Working together as a faculty enhances teacher knowledge. Teachers find it easier to understand all of the components, choose appropriate and engaging contexts, teach effectively, and assess what students already know or have learned.
Students who seem likely technology scholarship candidates are noted at year 11 and at year 12 they are shown portfolios and submissions from successful students.
This year, students are being asked to commit to scholarship. In term one, a form was issued electronically to all year 13 students. Both the students and teachers are required to sign this off.
The school is signalling to the students that this is a serious commitment for both parties. It is also an attempt to address the problem of teachers putting in considerable time on scholarship students and then students choosing not to submit.
Students are also being encouraged to take three scholarship subjects as the broad generic understandings across scholarship standards can assist students to have success in more than one scholarship subject.
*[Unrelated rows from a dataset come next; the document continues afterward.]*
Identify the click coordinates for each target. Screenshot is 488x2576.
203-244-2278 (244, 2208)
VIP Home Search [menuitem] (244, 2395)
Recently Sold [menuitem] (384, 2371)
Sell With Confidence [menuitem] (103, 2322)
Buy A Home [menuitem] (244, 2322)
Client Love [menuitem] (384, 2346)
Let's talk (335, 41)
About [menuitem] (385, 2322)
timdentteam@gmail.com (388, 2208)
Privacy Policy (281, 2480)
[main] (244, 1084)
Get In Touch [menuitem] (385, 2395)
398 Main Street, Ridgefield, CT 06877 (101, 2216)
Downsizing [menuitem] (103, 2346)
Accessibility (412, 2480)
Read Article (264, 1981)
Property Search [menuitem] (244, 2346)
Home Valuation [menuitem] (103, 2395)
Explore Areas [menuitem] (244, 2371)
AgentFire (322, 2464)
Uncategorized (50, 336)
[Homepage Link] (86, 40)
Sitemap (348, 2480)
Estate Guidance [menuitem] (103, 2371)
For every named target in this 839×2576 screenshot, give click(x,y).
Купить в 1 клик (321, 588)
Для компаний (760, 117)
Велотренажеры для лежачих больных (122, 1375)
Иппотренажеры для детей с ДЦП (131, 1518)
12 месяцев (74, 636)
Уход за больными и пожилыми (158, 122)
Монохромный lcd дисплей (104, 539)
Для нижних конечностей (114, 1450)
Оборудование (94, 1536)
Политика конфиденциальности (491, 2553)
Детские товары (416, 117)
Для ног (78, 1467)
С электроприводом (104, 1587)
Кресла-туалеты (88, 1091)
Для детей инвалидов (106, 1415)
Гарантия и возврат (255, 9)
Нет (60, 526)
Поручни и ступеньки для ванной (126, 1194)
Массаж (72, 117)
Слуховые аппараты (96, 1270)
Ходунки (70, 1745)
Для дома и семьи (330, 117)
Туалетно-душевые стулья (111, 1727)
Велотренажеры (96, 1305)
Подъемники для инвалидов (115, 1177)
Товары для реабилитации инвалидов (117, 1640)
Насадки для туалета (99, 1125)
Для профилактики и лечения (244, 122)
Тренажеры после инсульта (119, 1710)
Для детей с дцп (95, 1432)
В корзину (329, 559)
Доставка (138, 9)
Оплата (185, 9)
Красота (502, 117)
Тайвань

Level 3 is generally a very busy time for students as they position themselves for the next stage of their education. Abby and Claire agree that building effective relationships with these students is important. Being mindful of students’ commitments, and getting to know how they work and what else they are working on is key to student success.
Potential scholarship students are identified sometimes as early as year 10 at Havelock North High School. Conversations around contexts and potential issues for curriculum level 8 start in year 12.
I agree with Carol’s comments about identifying students as early as year 10. When I get a high-achieving student, I see that as a challenge for myself and the programme of learning I have developed – and begin early guiding and developing the skills they will need for success.
I agree with Carol and Bill that there are students who are intuitive about the requirements of scholarship and can be identified early on and nurtured. A year 11 student who gained technology scholarship could consider DVC scholarship, or moving the outcome to the pre-production stage (manufacturing), as well as aiming for outstanding or top scholar.